**** EXTRAIT ****
CHANGEMENT CLIMATIQUE ET DÉBIT D’EAU

Le changement climatique n’est pas un phénomène inconnu pour les bassins versants de montagne (Pielou, 1991). En effet, en amont du bassin fluvial du Colorado aux États-Unis, la température moyenne annuelle a crû sensiblement depuis la fin du petit âge glaciaire (vers 1850). Comme il ressort de la figure 2 (haut), la température moyenne a augmenté de 1°C depuis les calculs systématiques commencés en 1895. Ces dernières années, le réchauffement a été encore plus sensible; accéléré par les activités humaines, le rythme du changement a été extrêmement rapide dans certains endroits. Aux stations météorologiques situées dans les bassins versants du tiers occidental du Colorado, les précipitations ont baissé légèrement mais pas de manière significative sur la même période, diminuant en moyenne de moins de 3 pour cent (figure 2, centre). La variation annuelle de la température et des précipitations a été considérable (figure 2, bas), oscillant sporadiquement entre des années chaudes et sèches et des années froides et humides, ou entre des années chaudes et humides et des années froides et sèches avec beaucoup d’années dans chaque quart. (La moyenne à long terme est indiquée au centre du diagramme.) Les espèces forestières végétales et animales dans le bassin versant ont été soumises à des fluctuations de la température moyenne de près de 5°C et à un écart de 30 pour cent des précipitations annuelles depuis le début de la collecte de données sur le climat.

De nombreuses espèces forestières végétales et animales longévives ont persisté malgré ces fluctuations annuelles du climat; de fait, leur adaptabilité à des variations climatiques à long terme pourrait s’être accrue. Toutefois, les fluctuations annuelles pourraient avoir des effets moins marqués sur la structure des forêts que des événements extrêmes comme les sécheresses de plusieurs années ou des années successives d’hivers plus doux que la moyenne, qui exacerbent les grandes infestations d’insectes forestiers. C’est pourquoi des scénarios climatiques rares peuvent avoir des effets à longue échéance sur la structure et la biomasse forestières et, plus tard, sur les débits d’aval.
****
◆ ÉNONCÉ DE L'EXERCICE
D'après l'extrait sur le changement climatique et le débit d'eau, de combien la température moyenne a-t-elle augmenté depuis le début des calculs systématiques en 1895 ?
**** MATÉRIEL SOURCE ****
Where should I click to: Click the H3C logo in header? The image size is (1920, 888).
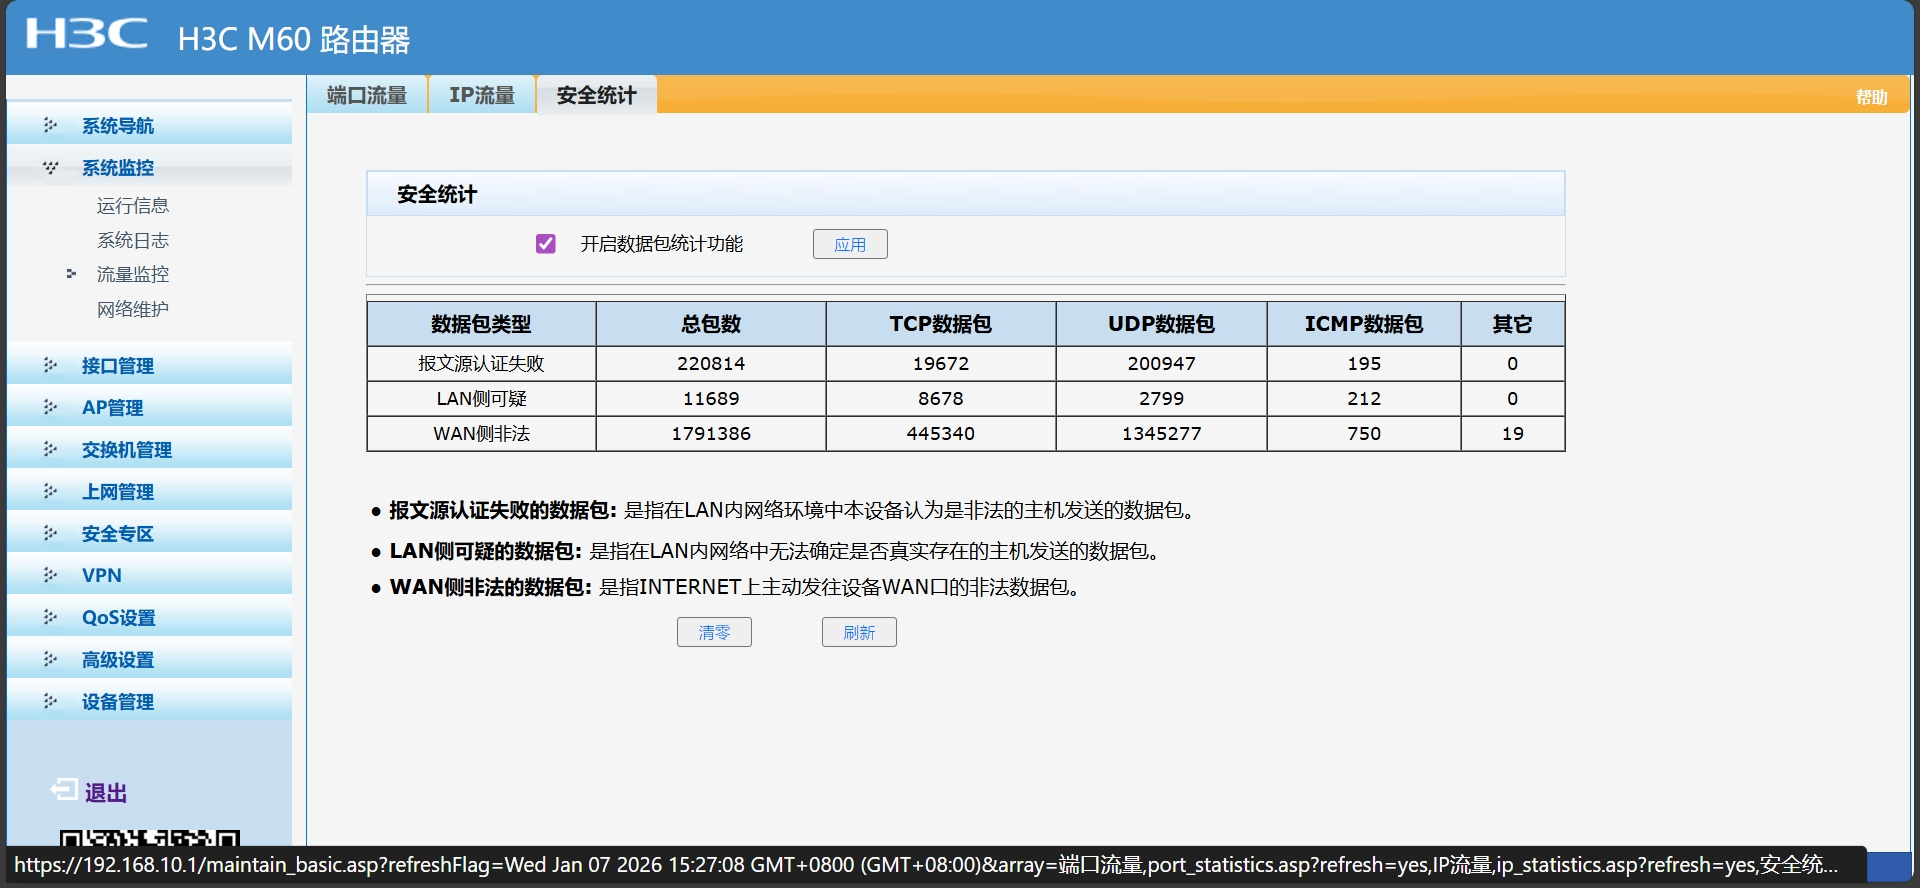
****
◆ SOLUTION DU PROBLÈME
De 1 °C.